Several studies investigate semantic segmentation in unstructured and planetary scenes using traditional algorithms without learning-based processes including [2,3,4,5], and machine learning algorithms such as [6,7,8,9]. However the last five years, terrain semantic segmentation based on deep neural networks dominates the literature [10].

Regarding the earthy unstructured scenes, in [11] and [14] authors propose semantic segmentation methodologies based on a modified DeepLabV3 + [12, 13] and a U-net with EfficientNet [15] backbone respectively, aiming to improve the scene understanding of self-driving vehicles in unstructured environments. Both models were trained and evaluated with IDD (Indian Driving dataset) dataset due to its high diversity, achieving satisfactory results using mean IoU (mean Intersection over Union) metric. In [16], authors propose a lightweight neural network for terrain semantic segmentation focused on unstructured environments which is capable of merging multi-scale visual features, in order to efficiently group and classify different types of terrains while a reinforcement learning algorithm, is able to utilize the predicted segmentation maps aiming to plan and guide a robot in paths with high safety. Similarly, in [17], a real-time terrain mapping method for autonomous excavators is presented, which is able to provide semantic and geometric information for the terrain using RGB images and 3D point cloud data, while a dataset which includes images from construction sites is designed and utilized. Regarding the datasets for earthy unstructured environments, in [18, 19], two publicly available datasets were developed for semantic segmentation deep learning models, focusing on self-driving in semi-unstructured or dense-vegetated environments. In [18], the dataset designed, for accurate comprehension in scenes with high coverage in grass, asphalt, soil and sand, while authors in [19], targeted more on dense-vegetated and rough terrain scenes for off-road self driving scenarios.

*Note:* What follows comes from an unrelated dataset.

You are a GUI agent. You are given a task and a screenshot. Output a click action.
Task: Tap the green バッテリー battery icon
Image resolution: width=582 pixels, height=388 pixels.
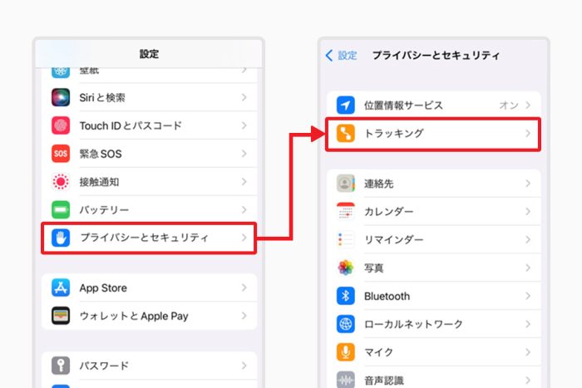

Concerning the planetary environments, several methodologies have been proposed for feature detection and terrain or scene segmentation aiming to reinforce and improve planet exploration tasks including landing, rover-based path planning, localization or planet surface investigation. In [20], a modified-U-net architecture [21] for rock segmentation on the martian surface is proposed, which was trained and tested with a Mars-like dataset [22] captured on Devon Island, achieving satisfactory accuracy. In [23], authors conduct a performance evaluation in rock detection for Mars-like environments using an original and modified versions of SSD (Single-Shot-Detector) [24] neural network, trained with the aforementioned dataset [22]. In [25], a modified Unet + + architecture [26] for rock segmentation in planetary-like environments is proposed where two rounds of training are performed for the learning process. In the pre-training stage, the proposed architecture is fed by a synthetic dataset, created by a proposed algorithm while in the fine-tuning stage, the architecture is trained using a limited part of the Katwijk beach planetary rover dataset [27]. In [28, 29], authors conduct a benchmark analysis in Hazard Detection (HD) for planetary landing using several state-of-the-art semantic segmentation models compared with a replicated HD algorithm from NASA’s Autonomous Landing Hazard Avoidance Technology (ALHAT) project. The results proved that the segmentation architectures provide high efficiency on hazard detection outperforming the ALHAT algorithm in performance time and accuracy.

Several studies investigate the sky and ground segmentation in planetary environments, aiming to refine the scene understanding [30, 31]. In [30], an architecture for sky and ground segmentation in planetary scenes is proposed, inspired by U-net and NiN (Network In Network) [32] which was trained for two rounds with SkyFinder [33] and Katwijk beach planetery rover datasets [27] respectively. On the other hand in [31], a DeeplabV3 + neural network is utilized for skyline contour identification in martian environment, aiming to estimate the rover’s global position.

A significant limitation of deep learning methods in planetary environments, is the lack of qualitative real or synthetic available datasets, compared with datasets for urban or indoor environments [34]. In [34], authors propose a simulator which is able to construct valuable synthetic scenes for planetary environments including rich metadata while furthermore it is capable of generating multi-level semantic labels based on pre-defined materials. On the other hand, in [35], authors propose a large-scale dataset called AI4MARS for terrain semantic segmentation of Mars, aiming to reinforce autonomous navigation on the martian surface. AI4Mars includes about 35K annotated images captured by Curiosity, Opportunity and Spirit rovers while the labeling conducted by experts with the aid of crowdsourcing using a web-based annotation tool.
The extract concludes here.